Reproduce the text lines of the records below verbatim, omitting the pictures.

**RECORDS TO PROCESS:**
** start **

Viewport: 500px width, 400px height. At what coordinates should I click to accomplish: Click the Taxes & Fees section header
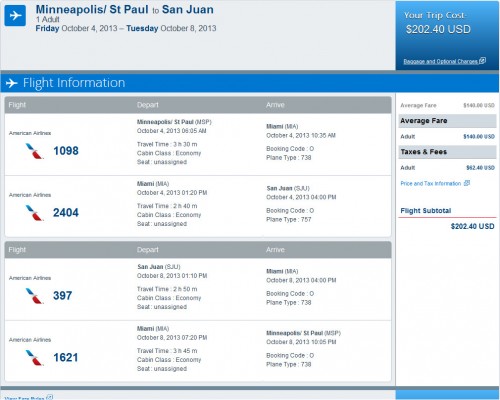coord(447,152)
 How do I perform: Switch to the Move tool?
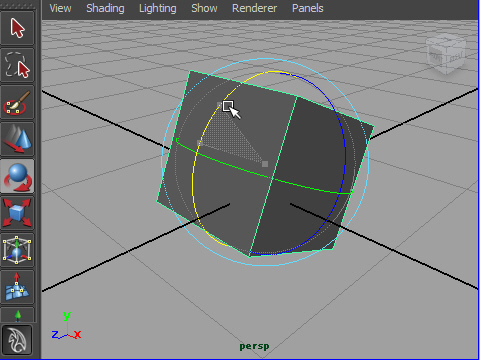pyautogui.click(x=17, y=139)
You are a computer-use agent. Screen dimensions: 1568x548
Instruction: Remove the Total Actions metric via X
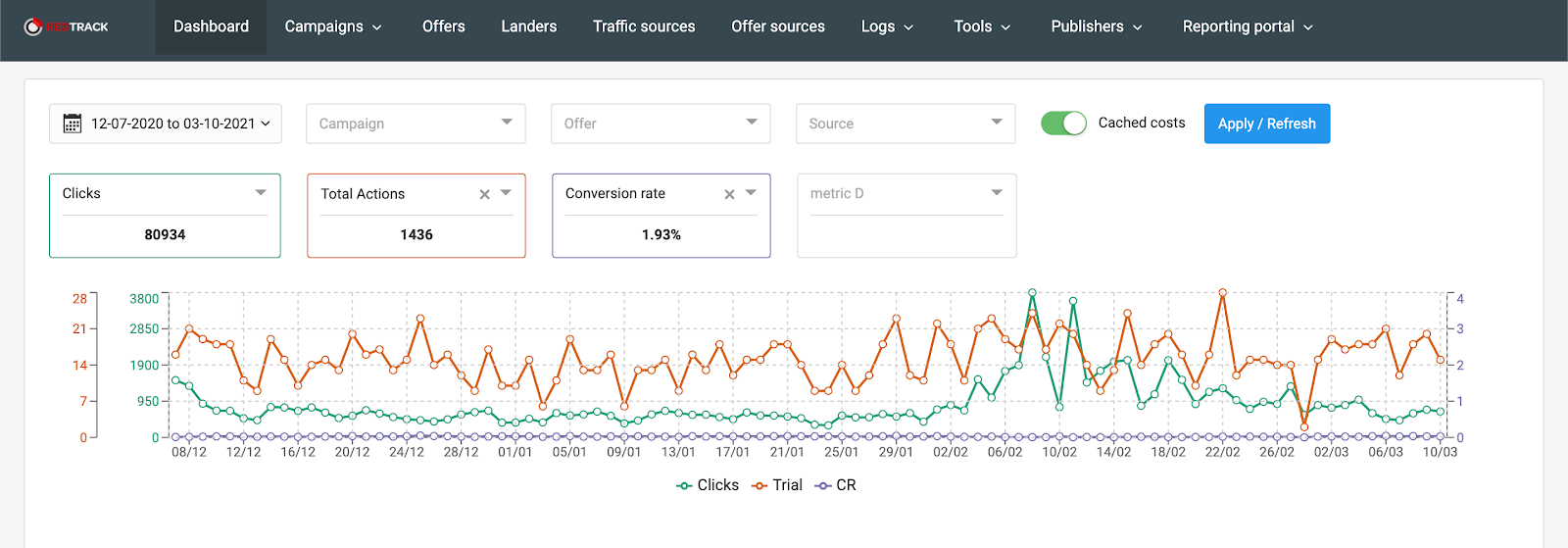[484, 194]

** end **

**TASK ANSWER:**
Viewport: 500px width, 400px height. At what coordinates should I click to accomplish: Click the Taxes & Fees section header
coord(447,152)
 How do I perform: Switch to the Move tool?
pyautogui.click(x=17, y=139)
You are a computer-use agent. Screen dimensions: 1568x548
Instruction: Remove the Total Actions metric via X
[484, 194]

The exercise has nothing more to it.